If we compare gemini_breiman and gemini_raw, altough gemini got a slighly better result, the level of effort was significantly larger than gemini_breiman, whose final f1_score was quite close but with a very parsimonious script.

It’s always good to keep in mind when over-optimizing for a certain class of models is providing diminishing returns. This is a class context, and I capped how complicated the models you could use, so it was worth the effort to push RF/GD to the limit. But in a broader context, when the performance starts saturating like this, either it’s better to call it a day if you’ve reached the goal, or, more crucially, seek for a major conceptual change on what you are doing, like trying methods from a very different class or doing some very big change to the model.

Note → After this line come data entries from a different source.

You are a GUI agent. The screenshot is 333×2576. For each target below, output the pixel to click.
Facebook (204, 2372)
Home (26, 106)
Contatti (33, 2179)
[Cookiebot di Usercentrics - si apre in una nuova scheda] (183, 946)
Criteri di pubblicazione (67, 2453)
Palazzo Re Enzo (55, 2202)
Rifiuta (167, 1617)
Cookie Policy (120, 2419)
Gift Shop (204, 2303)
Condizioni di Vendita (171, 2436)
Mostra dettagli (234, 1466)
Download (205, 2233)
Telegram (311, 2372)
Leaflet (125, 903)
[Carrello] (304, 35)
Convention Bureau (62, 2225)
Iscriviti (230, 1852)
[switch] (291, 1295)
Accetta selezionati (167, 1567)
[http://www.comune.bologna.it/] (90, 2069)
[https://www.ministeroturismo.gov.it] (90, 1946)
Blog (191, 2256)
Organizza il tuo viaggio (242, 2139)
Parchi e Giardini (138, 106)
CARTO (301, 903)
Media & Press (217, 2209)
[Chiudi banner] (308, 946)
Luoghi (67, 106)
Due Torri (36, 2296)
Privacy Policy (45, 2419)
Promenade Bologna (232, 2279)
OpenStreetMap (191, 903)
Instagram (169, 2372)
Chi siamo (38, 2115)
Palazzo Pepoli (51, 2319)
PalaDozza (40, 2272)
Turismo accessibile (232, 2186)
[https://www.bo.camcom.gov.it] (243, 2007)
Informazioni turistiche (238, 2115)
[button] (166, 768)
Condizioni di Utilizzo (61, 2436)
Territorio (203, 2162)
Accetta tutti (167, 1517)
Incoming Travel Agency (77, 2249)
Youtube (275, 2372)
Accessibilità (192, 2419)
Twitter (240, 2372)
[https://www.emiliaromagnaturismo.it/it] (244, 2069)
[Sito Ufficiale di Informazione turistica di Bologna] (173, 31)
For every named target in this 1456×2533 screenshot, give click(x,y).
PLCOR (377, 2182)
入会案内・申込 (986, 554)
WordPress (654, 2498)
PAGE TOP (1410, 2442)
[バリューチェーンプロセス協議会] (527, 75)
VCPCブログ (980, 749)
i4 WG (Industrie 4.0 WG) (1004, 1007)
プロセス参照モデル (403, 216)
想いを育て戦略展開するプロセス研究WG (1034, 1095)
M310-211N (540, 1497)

As we will see in the last lab, one thing that makes deep learning such a rich framework, is that you can formulate very different model classes within the same framework by redesigning the network architecture, and that can give you a wide range of possible ways you can improve your model.

Whereas for RF/GD you only have a handful of hparams which will usually at best give you some marginal gains and get saturated very quickly, neural networks have a magical hparam called “architecture” which allows for such distinct variations that they’ve been the single major paradigm in the field for more than 10 years. But their dominance relied on re-inventing new and more powerful architectures every now and then.

That said though, for certain types of data, like tabular data, RF/GD is taken to be SOTA as you indirectly found out (no one on the top 5 ended up using a kernel method, as far I remember). Some recent approaches such as TabPFN are slowly starting to break the dominance of GD for tabular data. But that’s a very recent thing.